Anaheim Ducks star Teemu Selanne’s ever-present smile required oral surgery after he was hit by an errant high stick. He had to fly back to Orange County after losing several upper teeth and getting a 40-stitch cut. As a Fullerton Dentist, offering family dental care to a wider range of patients, Dr. Ryoo sees many young athletes. Patients often ask Dr. Ryoo at his Fullerton dental center if mouth guards are necessary and which type of mouth guard best protects young athletes’ smiles. Many patients do not know that insurance will cover mouthguards, allowing parents to provide the best type of mouth guard for his/her young athlete.
What is a mouthguard?
A mouthguard is a flexible appliance made out of plastic that is worn in athletic and recreational activities to protect teeth from trauma.

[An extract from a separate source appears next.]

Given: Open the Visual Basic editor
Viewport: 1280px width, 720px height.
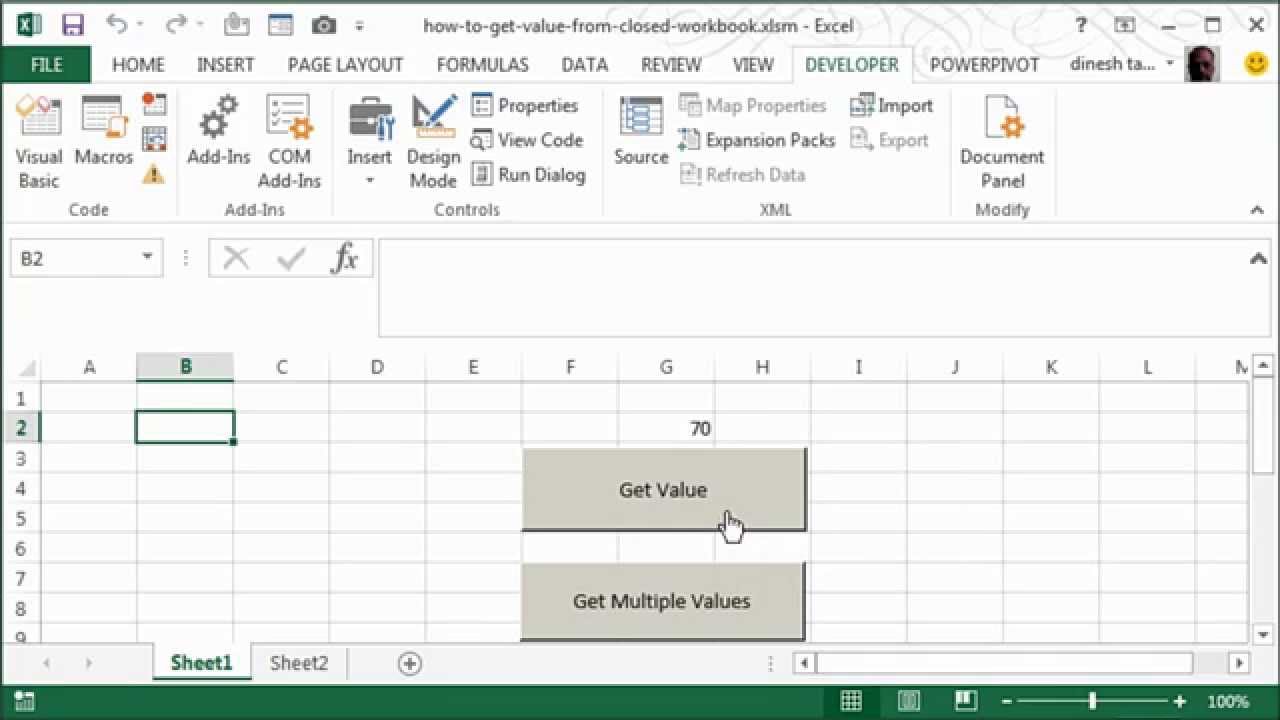Looking at the screenshot, I should [39, 141].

Why should I wear a mouthguard?
To protect your mouth from injuries. The dental profession unanimously supports the use of mouthguards in a variety of sports activities. More than 200,000 injuries to the mouth and jaw occur each year.
Do mouthguards prevent injuries?
A mouthguard can prevent serious injuries such as cerebral hemorrhages, incidents of unconsciousness, jaw fractures and neck injuries by helping to avoid situations where the lower jaw gets jammed into the upper jaw. Mouthguards are effective in moving soft issue in the oral cavity away from the teeth, preventing laceration and bruising of the lips and cheeks, especially for those who wear orthodontic appliances.
In what sports should I wear a mouthguard?
Anytime there is a strong chance for contact with other participants or hard surfaces, it is advisable to wear a mouthguard. Players who participate in ice hockey, basketball, soft ball, football, wrestling, soccer, lacrosse, rugby, in-line skating, martial arts as well as recreational sports such as skateboarding, and bicycling should wear mouthguards while competing.
Why don’t kids wear mouthguards?
Parents are sometimes uninformed about the level of contact and potential for serious dental injuries involved with sports in which the child participates. Some, though not all schools, reinforce the health advantage of mouthguards for their contact sports. Cost may be another consideration, although mouthguards come in a variety of price ranges.
What are the different types of mouthguards?
Stock mouthguard: The lowest cost option is a stock item, which offers the least protection because the fit adjustment is limited. It may interfere with speech and breathing because this mouthguard requires that the jaw be closed to hold it in place. A stock mouthguard is not considered acceptable as an facial protective device.
Mouth-formed protectors: These mouthguards come as a shell-liner and “boil-and-bite” product. The shell is lined with acrylic or rubber. When placed in an athlete’s mouth, the protector’s lining material molds to the teeth and is allowed to set.
Custom-made mouth protectors: The best choice is a mouthguard custom-made by your dentist. It offers the best protection, fit and comfort level because it is made from a cast to fit your teeth.
Here is an image of a custom mouthguard Dr. Ryoo creates for the Anaheim Ducks Jr. League:
How should I care for a mouthguard?
- Clean your mouthguard by washing it with soap and warm (not hot) water.
- Before storing, soak your mouthguard in mouthwash.
- Keep your mouthguard in a well-ventilated plastic storage box when not in use. Make sure the box has several holes so the mouth-guard will dry.
- Heat is bad for mouthguards, so don’t leave it in direct sunlight or in a closed automobile.
- Don’t bend your mouthguard when storing.
- Don’t handle or wear someone else’s mouthguard.